The chart below is a monthly chart of the Shanghai Composite going back to 2005. This shows the beginning of what looks like a major move:
As a result of the surge in the Shanghai margin, trading has surged massively in China. Leverage has proved a potent accelerant. Margin trading in Shanghai and Shenzhen has doubled since July to 800 billion yuan (US$130 billion), notes Chen Long at GaveKal Dragonomics.
This, along with declining interest rates in the market for interbank funds, further reduces returns on savings. The retail investor in China is back in the stock market, with the rate cut in the property and housing markets as well. Below are a few charts showing the surge in margin and futures trading in China:
Here is the surge in futures trading:
Why does this matter for Bitcoin?
Simply put, there are asset classes that are outperforming Bitcoin within China itself, and outside of China, as well and many Chinese investors participating as the charts above show. One of the major arguments for Bitcoin in China was a way for wealthy Chinese to move money offshore, which may still hold true. However, government attempts to stimulate and reform the economy have worked and investors are buying into it.

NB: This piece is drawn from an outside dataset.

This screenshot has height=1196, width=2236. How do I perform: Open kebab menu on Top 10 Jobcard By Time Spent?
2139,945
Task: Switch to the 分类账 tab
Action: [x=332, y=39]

Money flows to where money can be made, and this year that has not been Bitcoin. There are far more liquid markets experiencing price appreciation. Bitcoin has such a small market cap presently that it would not take much money moving out of it and being reallocated into other asset classes for price to move down. It does appear as Chinese money has stopped accumulating Bitcoin and has become more of a speculative trading vehicle. In other words, there isn’t much “committed” money.